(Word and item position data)
________________

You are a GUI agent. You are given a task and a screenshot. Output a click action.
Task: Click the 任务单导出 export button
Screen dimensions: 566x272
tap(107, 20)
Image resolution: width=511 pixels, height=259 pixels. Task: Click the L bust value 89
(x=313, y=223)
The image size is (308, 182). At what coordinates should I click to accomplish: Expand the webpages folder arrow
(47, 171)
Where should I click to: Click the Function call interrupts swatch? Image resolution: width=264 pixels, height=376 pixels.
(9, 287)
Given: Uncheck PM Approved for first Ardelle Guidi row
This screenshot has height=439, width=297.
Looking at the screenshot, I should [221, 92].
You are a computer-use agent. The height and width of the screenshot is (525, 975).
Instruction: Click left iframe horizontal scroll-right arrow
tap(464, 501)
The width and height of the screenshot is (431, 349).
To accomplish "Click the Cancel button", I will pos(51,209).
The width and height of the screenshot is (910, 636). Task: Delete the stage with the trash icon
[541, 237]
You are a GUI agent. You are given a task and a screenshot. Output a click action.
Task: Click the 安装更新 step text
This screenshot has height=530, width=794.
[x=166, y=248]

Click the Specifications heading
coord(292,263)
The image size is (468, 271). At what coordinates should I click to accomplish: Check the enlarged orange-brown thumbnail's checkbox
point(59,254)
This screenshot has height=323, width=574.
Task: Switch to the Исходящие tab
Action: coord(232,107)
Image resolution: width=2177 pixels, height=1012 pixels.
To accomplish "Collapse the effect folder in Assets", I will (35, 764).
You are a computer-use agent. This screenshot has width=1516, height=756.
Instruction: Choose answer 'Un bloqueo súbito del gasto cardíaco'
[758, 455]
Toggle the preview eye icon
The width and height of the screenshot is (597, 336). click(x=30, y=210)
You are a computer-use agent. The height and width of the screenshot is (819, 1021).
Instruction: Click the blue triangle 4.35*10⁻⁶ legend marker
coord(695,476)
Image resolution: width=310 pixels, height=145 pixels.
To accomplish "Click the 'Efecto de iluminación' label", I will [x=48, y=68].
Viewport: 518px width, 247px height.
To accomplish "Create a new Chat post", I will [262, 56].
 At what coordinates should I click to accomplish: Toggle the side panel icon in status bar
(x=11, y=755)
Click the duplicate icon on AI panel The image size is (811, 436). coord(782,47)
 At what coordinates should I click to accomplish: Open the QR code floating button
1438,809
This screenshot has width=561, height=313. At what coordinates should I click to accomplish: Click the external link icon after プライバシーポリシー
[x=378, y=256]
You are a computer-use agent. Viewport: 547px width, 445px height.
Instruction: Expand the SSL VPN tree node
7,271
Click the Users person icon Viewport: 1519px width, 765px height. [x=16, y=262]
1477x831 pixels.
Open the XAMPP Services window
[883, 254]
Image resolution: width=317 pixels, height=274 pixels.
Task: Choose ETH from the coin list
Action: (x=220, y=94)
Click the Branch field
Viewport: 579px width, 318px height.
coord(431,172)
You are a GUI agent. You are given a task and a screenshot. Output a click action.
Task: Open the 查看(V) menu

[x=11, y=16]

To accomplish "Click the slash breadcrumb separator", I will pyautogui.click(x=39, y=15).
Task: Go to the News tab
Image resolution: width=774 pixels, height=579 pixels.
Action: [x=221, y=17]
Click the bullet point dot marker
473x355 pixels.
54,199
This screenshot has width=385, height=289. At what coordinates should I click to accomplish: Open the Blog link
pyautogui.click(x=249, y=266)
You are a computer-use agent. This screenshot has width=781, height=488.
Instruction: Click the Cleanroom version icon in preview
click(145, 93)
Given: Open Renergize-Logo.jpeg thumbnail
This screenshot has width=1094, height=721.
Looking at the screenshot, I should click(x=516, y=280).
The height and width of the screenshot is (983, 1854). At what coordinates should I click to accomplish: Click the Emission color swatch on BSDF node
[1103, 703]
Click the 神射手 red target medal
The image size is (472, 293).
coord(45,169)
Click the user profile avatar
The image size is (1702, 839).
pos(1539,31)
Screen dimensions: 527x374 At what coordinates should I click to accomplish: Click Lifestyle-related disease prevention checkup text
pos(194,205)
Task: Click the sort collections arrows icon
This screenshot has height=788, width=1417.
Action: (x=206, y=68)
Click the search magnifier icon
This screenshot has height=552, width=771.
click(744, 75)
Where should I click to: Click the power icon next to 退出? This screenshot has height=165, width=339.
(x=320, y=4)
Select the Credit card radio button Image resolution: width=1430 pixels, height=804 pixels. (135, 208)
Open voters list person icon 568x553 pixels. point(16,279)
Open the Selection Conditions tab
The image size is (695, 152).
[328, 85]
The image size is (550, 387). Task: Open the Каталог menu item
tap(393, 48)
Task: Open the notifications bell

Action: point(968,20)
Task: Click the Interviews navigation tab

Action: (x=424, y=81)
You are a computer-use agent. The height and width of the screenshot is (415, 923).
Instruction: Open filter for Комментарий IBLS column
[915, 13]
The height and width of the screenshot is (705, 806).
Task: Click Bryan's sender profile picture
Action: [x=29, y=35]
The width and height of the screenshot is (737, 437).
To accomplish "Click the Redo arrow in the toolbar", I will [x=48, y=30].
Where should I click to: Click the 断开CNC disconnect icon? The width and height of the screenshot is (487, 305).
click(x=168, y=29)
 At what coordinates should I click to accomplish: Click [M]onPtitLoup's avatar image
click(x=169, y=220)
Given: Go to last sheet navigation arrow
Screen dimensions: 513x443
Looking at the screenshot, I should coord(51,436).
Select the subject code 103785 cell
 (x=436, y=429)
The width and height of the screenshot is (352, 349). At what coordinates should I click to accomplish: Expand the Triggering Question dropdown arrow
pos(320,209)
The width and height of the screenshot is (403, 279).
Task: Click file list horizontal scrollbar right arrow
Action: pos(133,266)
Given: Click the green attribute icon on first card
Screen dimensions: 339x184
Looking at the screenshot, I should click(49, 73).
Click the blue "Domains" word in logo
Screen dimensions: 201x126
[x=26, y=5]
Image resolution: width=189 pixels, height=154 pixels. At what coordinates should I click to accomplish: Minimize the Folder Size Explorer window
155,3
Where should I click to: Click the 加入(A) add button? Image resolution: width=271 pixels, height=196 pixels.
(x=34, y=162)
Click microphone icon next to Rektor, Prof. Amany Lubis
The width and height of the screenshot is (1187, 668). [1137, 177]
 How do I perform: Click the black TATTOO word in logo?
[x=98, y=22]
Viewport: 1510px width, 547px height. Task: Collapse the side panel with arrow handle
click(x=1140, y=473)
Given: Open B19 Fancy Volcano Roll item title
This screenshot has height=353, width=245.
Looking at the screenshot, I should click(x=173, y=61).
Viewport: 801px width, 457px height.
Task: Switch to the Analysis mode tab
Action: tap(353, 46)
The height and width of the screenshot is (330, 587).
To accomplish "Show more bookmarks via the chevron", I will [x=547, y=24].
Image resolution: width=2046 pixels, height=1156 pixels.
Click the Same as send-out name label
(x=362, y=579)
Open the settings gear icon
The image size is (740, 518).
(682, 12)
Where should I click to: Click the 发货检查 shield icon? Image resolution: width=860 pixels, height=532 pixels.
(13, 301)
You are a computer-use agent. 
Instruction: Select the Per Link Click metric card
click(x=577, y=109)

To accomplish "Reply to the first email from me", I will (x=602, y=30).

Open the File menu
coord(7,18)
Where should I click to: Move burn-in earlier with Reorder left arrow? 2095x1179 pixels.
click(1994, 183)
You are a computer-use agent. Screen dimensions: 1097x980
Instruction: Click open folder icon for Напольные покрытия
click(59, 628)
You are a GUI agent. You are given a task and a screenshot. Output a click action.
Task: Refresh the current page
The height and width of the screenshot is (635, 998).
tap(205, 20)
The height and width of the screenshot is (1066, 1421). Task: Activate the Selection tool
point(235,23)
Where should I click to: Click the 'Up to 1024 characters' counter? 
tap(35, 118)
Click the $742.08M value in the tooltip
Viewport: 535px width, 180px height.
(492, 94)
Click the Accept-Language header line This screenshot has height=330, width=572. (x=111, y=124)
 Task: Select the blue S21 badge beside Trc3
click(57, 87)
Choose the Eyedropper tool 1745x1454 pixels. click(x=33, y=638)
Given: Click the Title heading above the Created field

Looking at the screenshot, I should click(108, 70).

________________

▸ Requirement: Copy the rows word for word, beginning at the line that contains "Open the settings gear icon" and ending after the line that contains "coord(7,18)".

▸ Problem solution:
Open the settings gear icon
The image size is (740, 518).
(682, 12)
Where should I click to: Click the 发货检查 shield icon? Image resolution: width=860 pixels, height=532 pixels.
(13, 301)
You are a computer-use agent. 
Instruction: Select the Per Link Click metric card
click(x=577, y=109)

To accomplish "Reply to the first email from me", I will (x=602, y=30).

Open the File menu
coord(7,18)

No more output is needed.